While the naval scare was an important incentive behind the 1909 Imperial Conference, it was not the only factor involved. In 1908, the Committee of Imperial Defence had begun discussions on British policy after the expected expiry of the Anglo-Japanese Alliance in 1915. Following the signing of the Alliance in 1902 the Royal Navy had withdrawn five battleships from the China Station as an economy measure, but Japan had since earned a reputation as an expansionist nation. The Committee therefore conceded the principle that a force of armoured ships must be returned to the Pacific. The question remained how best this might be accomplished without alarming the Japanese or bankrupting the British treasury.
Jacky Fisher
Here Admiral of the Fleet Sir John Fisher, the British Admiralty’s outspoken First Sea Lord, entered the picture. He seized on the Australian and New Zealand offers to contribute the cost of a capital ship and at the end of June 1909 urged that they should be built as battle cruisers. Fast, well armed, but lightly armoured vessels, battle cruisers were in Fisher’s mind ideally suited to oceanic trade protection missions. More ambitiously, Fisher argued that the Australian gift should form the nucleus of a credible local navy.
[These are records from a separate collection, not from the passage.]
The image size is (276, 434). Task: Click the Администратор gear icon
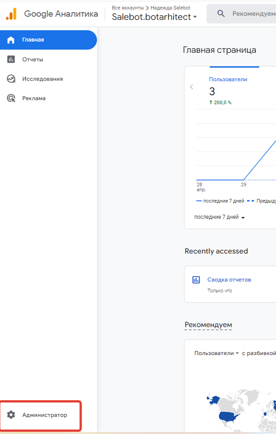(x=11, y=415)
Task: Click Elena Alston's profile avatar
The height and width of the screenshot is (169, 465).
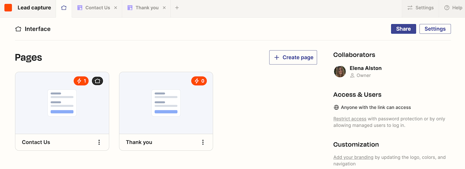Action: (340, 71)
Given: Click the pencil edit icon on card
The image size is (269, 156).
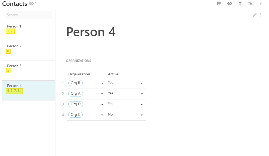Looking at the screenshot, I should [x=255, y=15].
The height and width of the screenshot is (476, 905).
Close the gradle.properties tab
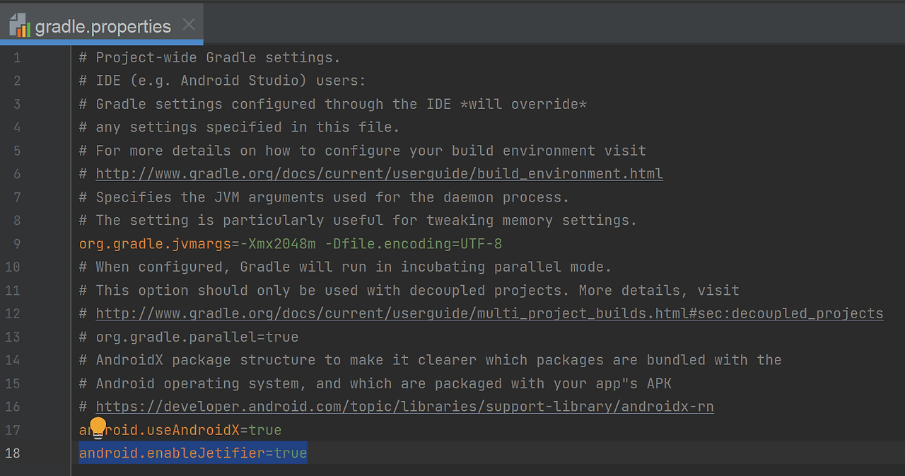click(x=189, y=25)
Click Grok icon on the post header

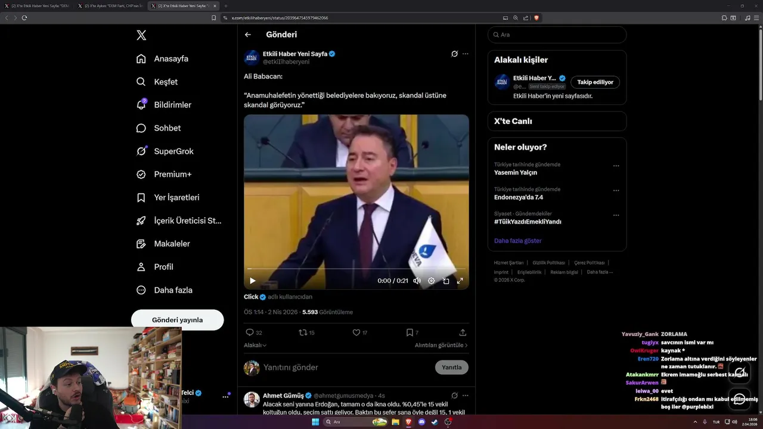pos(454,54)
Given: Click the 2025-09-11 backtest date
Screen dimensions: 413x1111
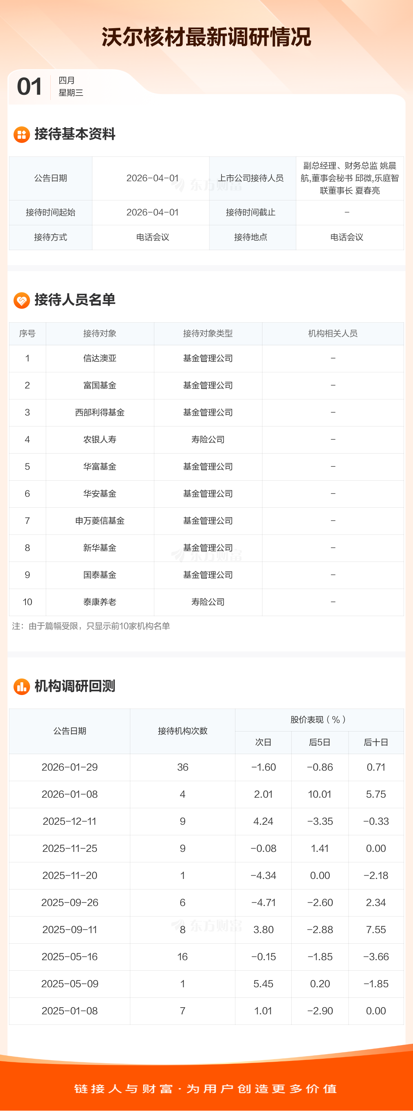Looking at the screenshot, I should 69,929.
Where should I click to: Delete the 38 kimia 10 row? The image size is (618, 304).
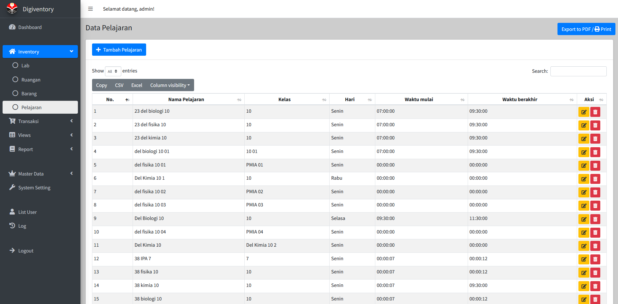coord(595,286)
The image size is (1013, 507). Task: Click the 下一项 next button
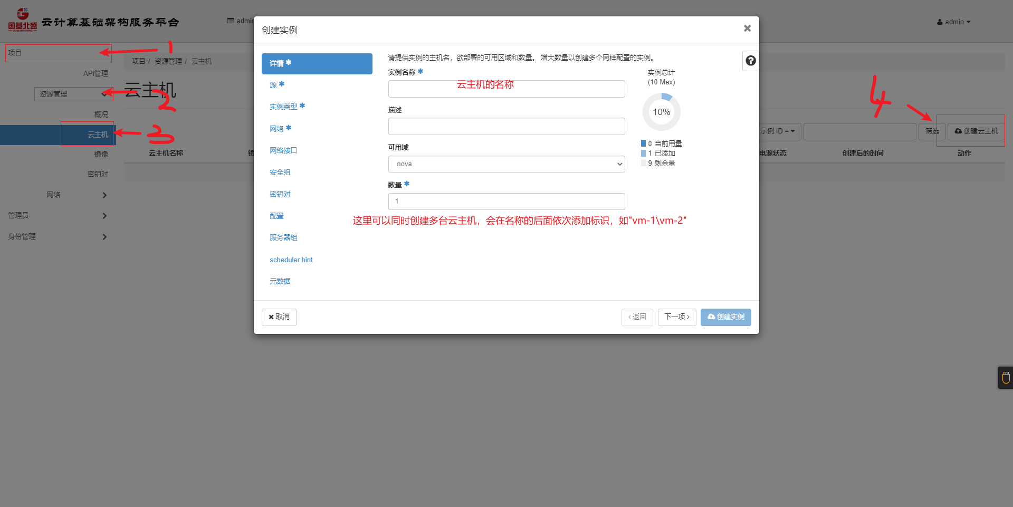coord(676,317)
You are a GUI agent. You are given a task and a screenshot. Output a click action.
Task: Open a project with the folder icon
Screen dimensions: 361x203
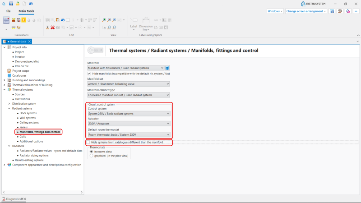[x=18, y=4]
He further hoped that the other dominions might be enticed into making similar contributions to imperial defence. The model he proposed for these fleets was what he termed the ‘Fleet Unit’; an advanced tactical formation consisting of a battle cruiser and its accompanying light cruisers; the former acting as the citadel and the latter its high-speed scouts or ‘satellites’. When combined with a local defence flotilla of destroyers and submarines, and suitable logistic support vessels, the package represented an ideal force structure for an emerging nation; small enough to be manageable in times of peace but, in war, capable of effective action in conjunction with the Royal Navy.
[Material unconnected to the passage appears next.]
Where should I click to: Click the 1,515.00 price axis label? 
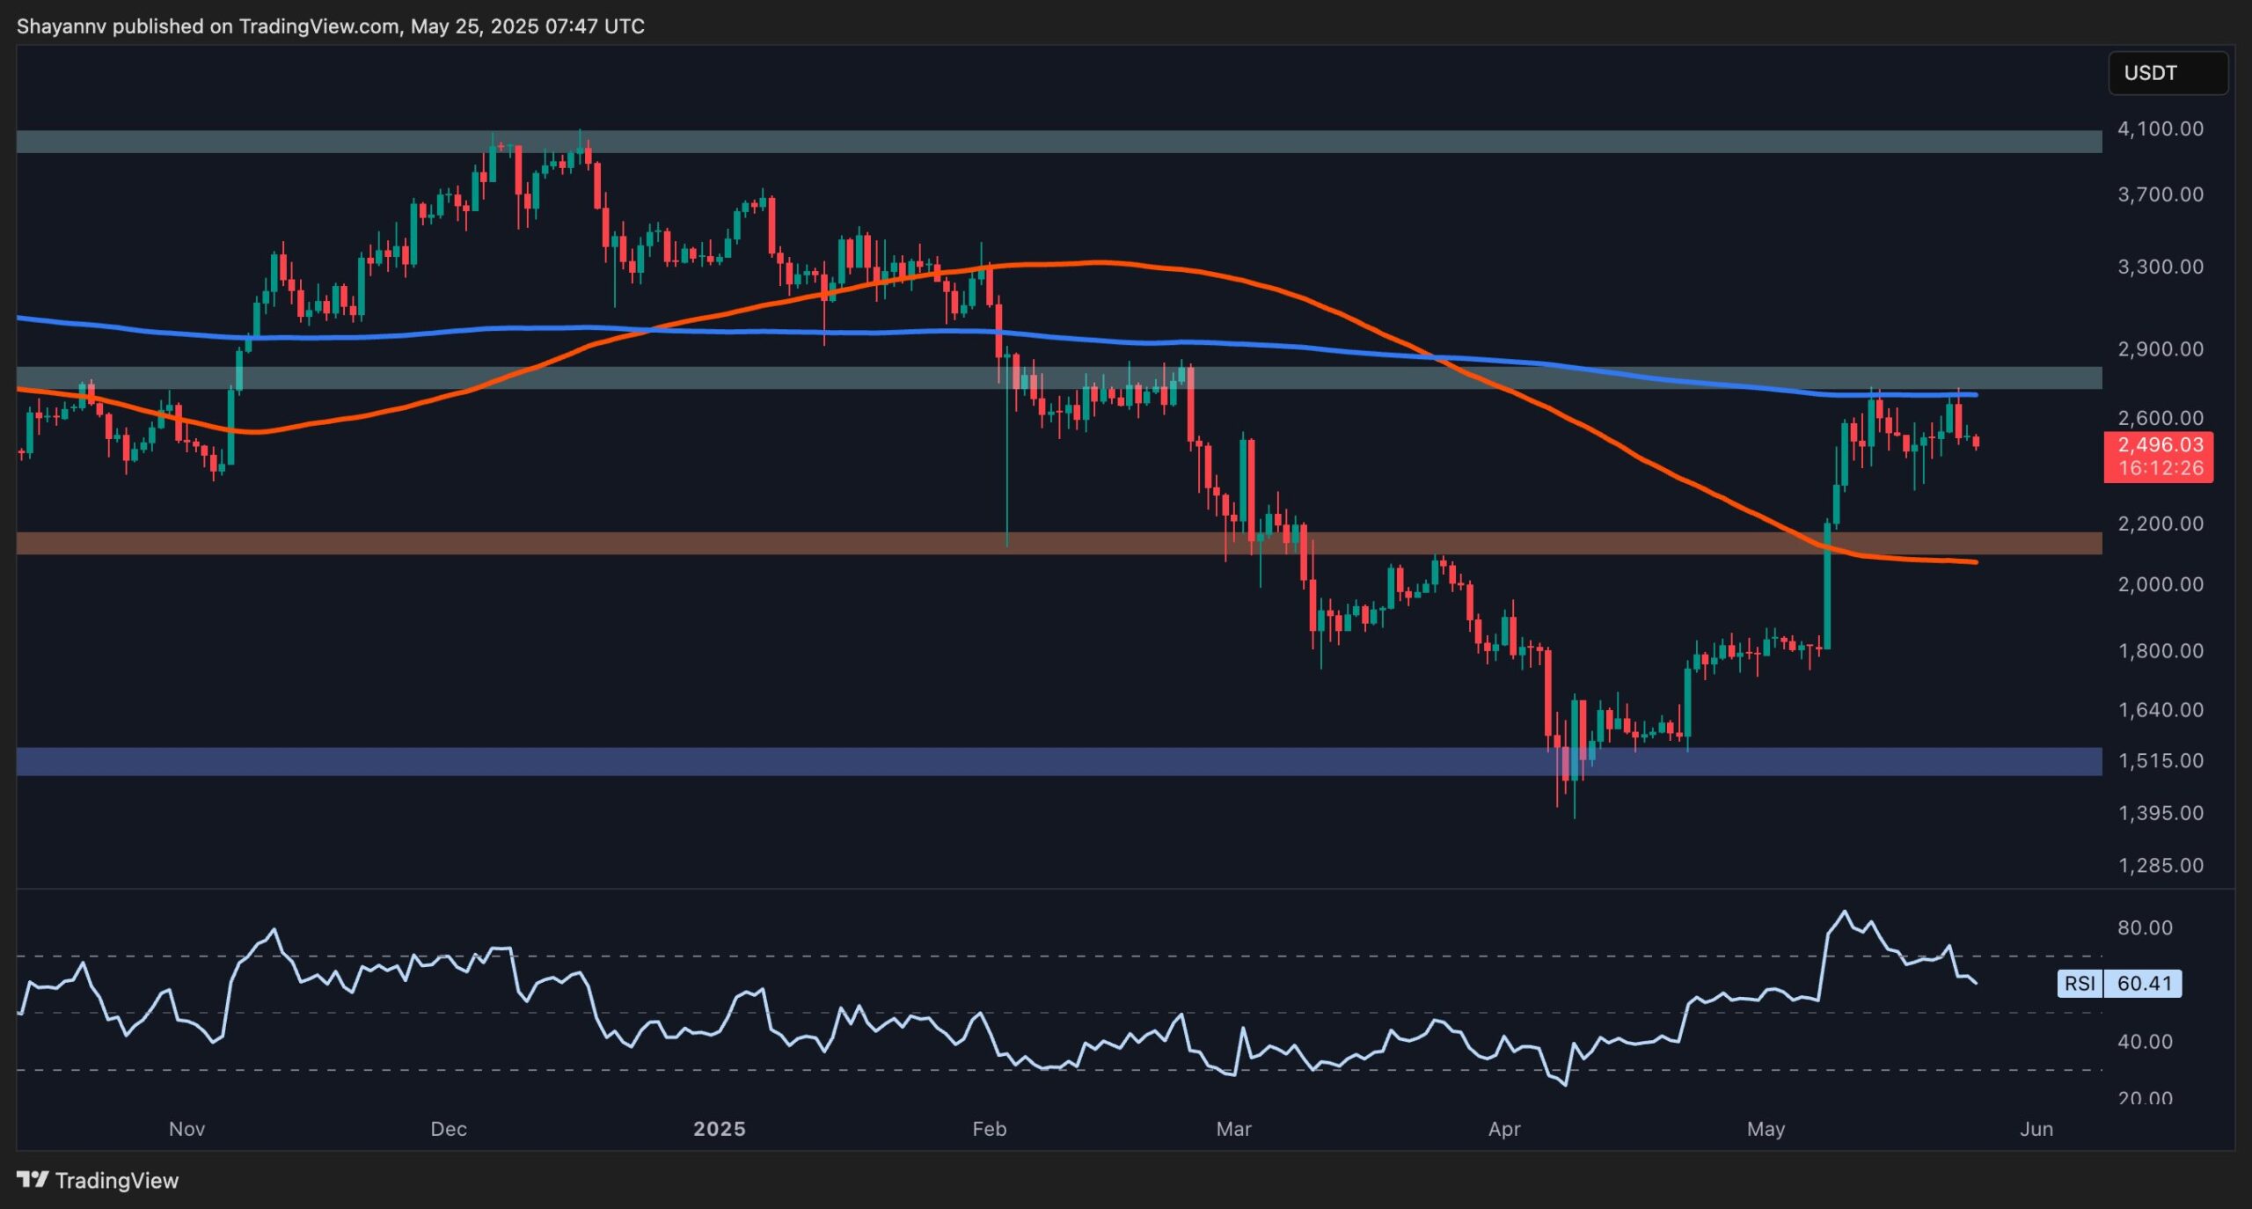pyautogui.click(x=2160, y=760)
The adoption of such a scheme might even allow Britain to leave the Pacific’s naval defence to the dominions: ‘We manage the job in Europe. They’ll manage it against the Yankees, Japs, and Chinese, as occasion requires out there.’ Prime Minister Fisher was not a supporter of the dreadnought offer, declaring it not naval policy, but merely ‘a spectacular display’, and one that would do nothing to encourage the interest of Australia’s youth. Fisher’s hold on power was nevertheless tenuous and, assisted by the confusion over the naval issue, Alfred Deakin replaced him in June 1909.
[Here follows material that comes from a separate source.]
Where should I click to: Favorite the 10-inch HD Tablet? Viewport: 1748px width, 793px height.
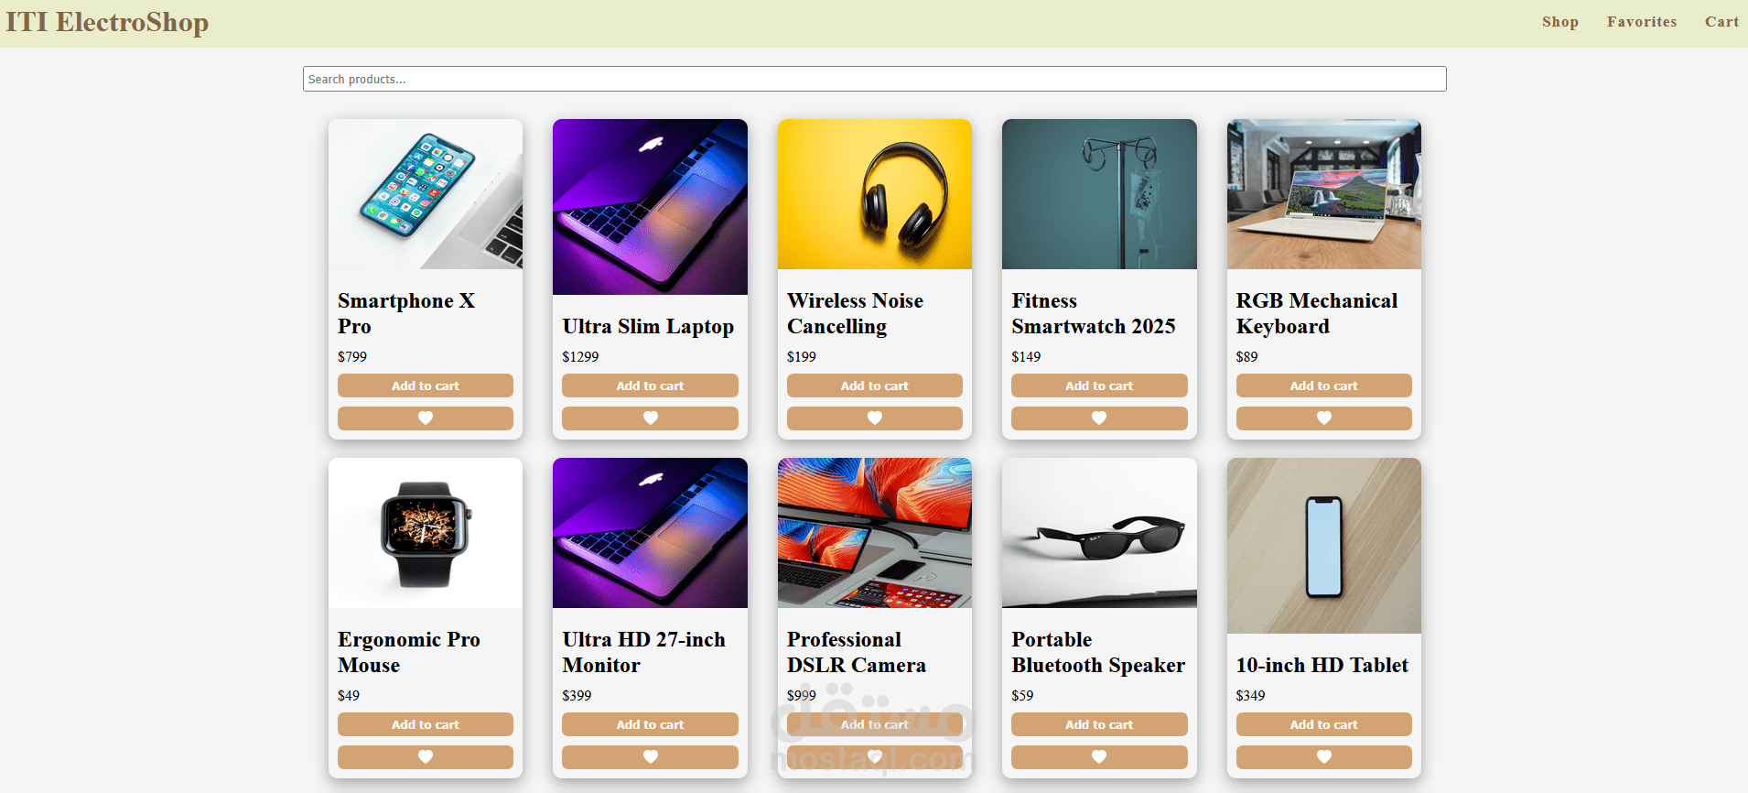[1324, 757]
Deakin had previously served as Prime Minister and had long been in correspondence with Admiral Fisher. His ideas for an Australian navy had thus far been based on the acquisition of a flotilla of torpedo boats and submarines, with the officers and men fully interchangeable with Imperial seamen. Yet this implied that Australians would serve in Royal Navy ships merely for the term of an ordinary commission on the Australian Station. The long-term impracticality of such an approach had done little to endear Deakin to the Admiralty.